3ème semaine de carême  (Os 14, 2-10 ; Ps 80(81), 6c-8a, 8bc-9, 10-11ab, 14.17)

Commençons par les 4 premiers mots de l’évangile : « En ce temps là » prend une dimension particulière. C’est vraiment pour aujourd’hui. Puissions nous dans un acte de foi et de reconnaissance,  considérer que la Parole de Dieu que nous venons d’entendre, qui est une bonne nouvelle déjà annoncée dans l’ancien testament par la première lecture, est en ce temps là, en ce temps qui est le nôtre, en ce contexte de confinement. Evidemment, la Parole de Dieu comme dit le prophète Isaïe « ne remontera pas au ciel, comme la pluie, sans avoir accompli ce pour quoi elle nous est donnée. » Nous croyons vraiment, dans un acte de foi, à cet instant, et pouvons dire « Seigneur, qu’il me soit fait selon ta Parole. » Que nous nous mettions à l’école de la Vierge Marie.
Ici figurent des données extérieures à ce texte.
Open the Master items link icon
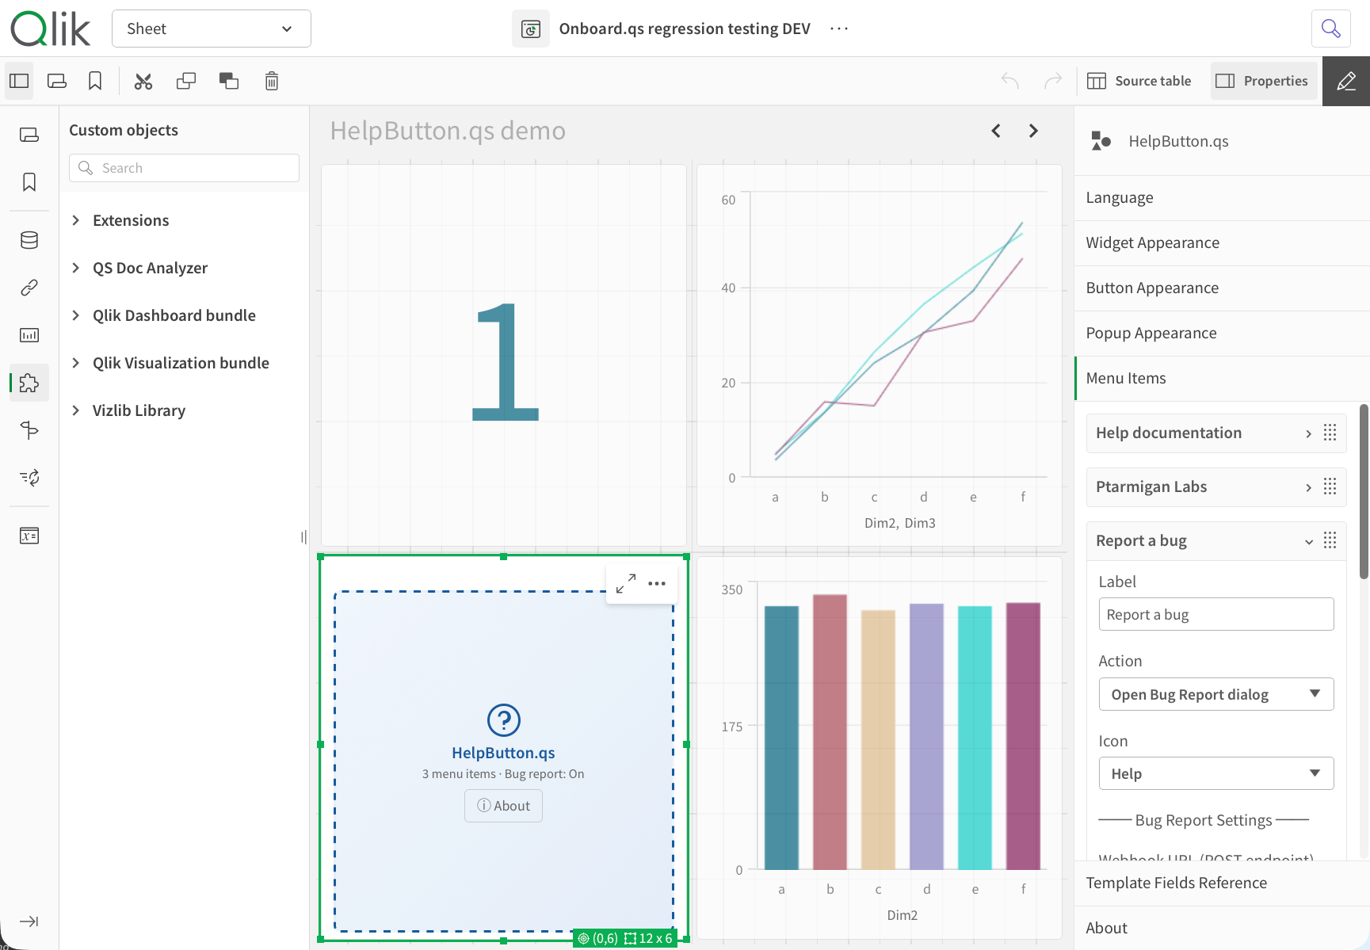 coord(29,288)
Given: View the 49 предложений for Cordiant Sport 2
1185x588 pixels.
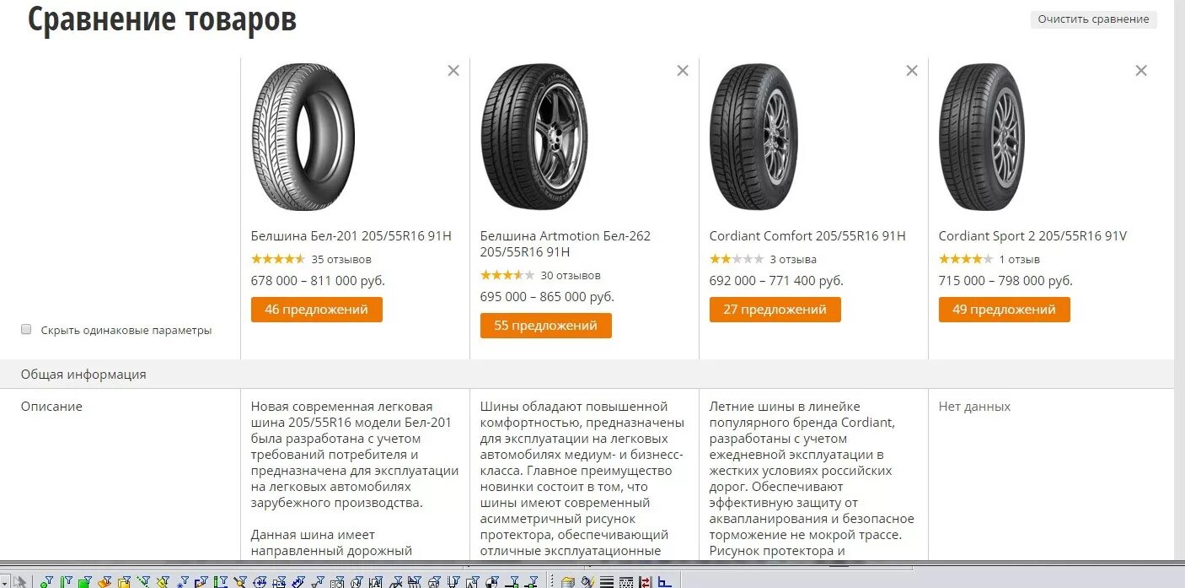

Vous avez entendu, dans la première lecture, comment Dieu nous annonce par la bouche du prophète Osée, la dimension de son Amour : son pardon au peuple qui revient vers Lui. Et ce n’est pas Dieu qui attend que le peuple revienne. En fait, la proclamation d’Osée est une puissance d’attraction. J’aime cette expression : la foi est une histoire d’aimantation, d’attraction. Comme un aimant attire le métal, la Parole de Dieu exerce sur nous une aimantation. C’est peut être nous qui avons l’impression de faire le premier pas, alors que c’est Dieu qui accomplit tous les pas et qui, en nous appelant, nous donne la capacité de répondre.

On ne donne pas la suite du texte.